Percutaneous Pedicle Screw Fixation Surgery
Percutaneous pedicle screw fixation is a minimally-invasive surgical technique used to attach stabilizing metal rods to neighboring bones (vertebrae) in your spinal column. The procedure gets its name from the placement, or fixation, of the screws for these rods in structures on the targeted bones called the pedicles.
Each of your vertebrae has two main sections: the body and the neural arch. The body of each vertebra helps carry most of the weight pressing down on your spinal column, and also forms of the front wall of your spinal canal. The neural arch is a curved structure that juts back from the body of the bone. It also carries some of the downward load on your spine, and forms the rear and sides of your spinal canal. The pedicles are paired structures on either side of the neural arch that connect the arch to vertebral body.
Basics of the Procedure
At the start of a percutaneous pedicle screw fixation procedure, your surgeon will use live X-ray imagery to locate the pedicles on neighboring vertebrae in your spine. Next, he will make small holes or incisions in your back on both sides of your spinal column, then use these openings to insert small metal rods that run between the vertebrae and are attached to them at each end by screws anchored into the targeted pedicles. In some forms of the procedure, surgeons use wires to guide the proper placement of these pedicle screws. In other forms of the procedure, they use direct images from tiny, flexible cameras called endoscopes. Whichever method your surgeon uses, the goal of the surgery is to stabilize your spine while damaging as little healthy tissue as possible.

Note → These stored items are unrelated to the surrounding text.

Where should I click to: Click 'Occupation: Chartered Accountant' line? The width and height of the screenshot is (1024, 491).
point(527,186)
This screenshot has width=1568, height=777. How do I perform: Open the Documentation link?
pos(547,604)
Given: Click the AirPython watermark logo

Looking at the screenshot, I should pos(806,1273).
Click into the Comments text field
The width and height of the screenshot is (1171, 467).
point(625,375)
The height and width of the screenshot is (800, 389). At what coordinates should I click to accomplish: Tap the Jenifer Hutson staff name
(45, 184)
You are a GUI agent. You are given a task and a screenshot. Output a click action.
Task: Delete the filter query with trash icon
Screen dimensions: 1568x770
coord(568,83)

Depending on your personal circumstances, your surgeon can use percutaneous pedicle screw fixation on two or more neighboring bones in your spinal column. In many cases, the procedure is performed as part of a larger surgery called spinal fusion, which uses material called a bone graft to encourage the growth of new bone tissue in your spinal column. However, in some cases, your doctor may perform a fixation procedure as a separate surgery.
Benefits of the Procedure
Like all other minimally-invasive procedures, percutaneous pedicle screw fixation can potentially achieve its main surgical goals with relatively minor disruption of muscle and other healthy tissues that surround the site of the procedure. In addition, depending on the specific technique he chooses, your surgeon may be able to further minimize any potential tissue damage by using the same small incisions created for pedicle fixation in order to perform an accompanying spinal fusion. When used apart from a fusion procedure, percutaneous fixation can help your surgeon stabilize your spine in the aftermath of certain forms of spinal bone fracture.
Risks of the Procedure
Not all doctors agree on the minimally-invasive benefits of percutaneous pedicle screw fixation. For instance, some surgeons believe that the multiple incisions required for the procedure can actually cause more tissue damage than would be generated by a more traditional surgical approach. In addition, researchers have not fully determined if percutaneous pedicle fixation provides some of the other benefits commonly associated with minimally-invasive procedures, including reduced blood loss during surgery, lower pain levels in the aftermath of surgery, shortened hospital stays and a quicker return to normal activity. Specific potential risks associated with pedicle screw fixation include breakage of the implanted screws or rods, infection and accidental damage to nerves near the site of the procedure. Generally speaking, the chances of experiencing any one of these complications are quite low.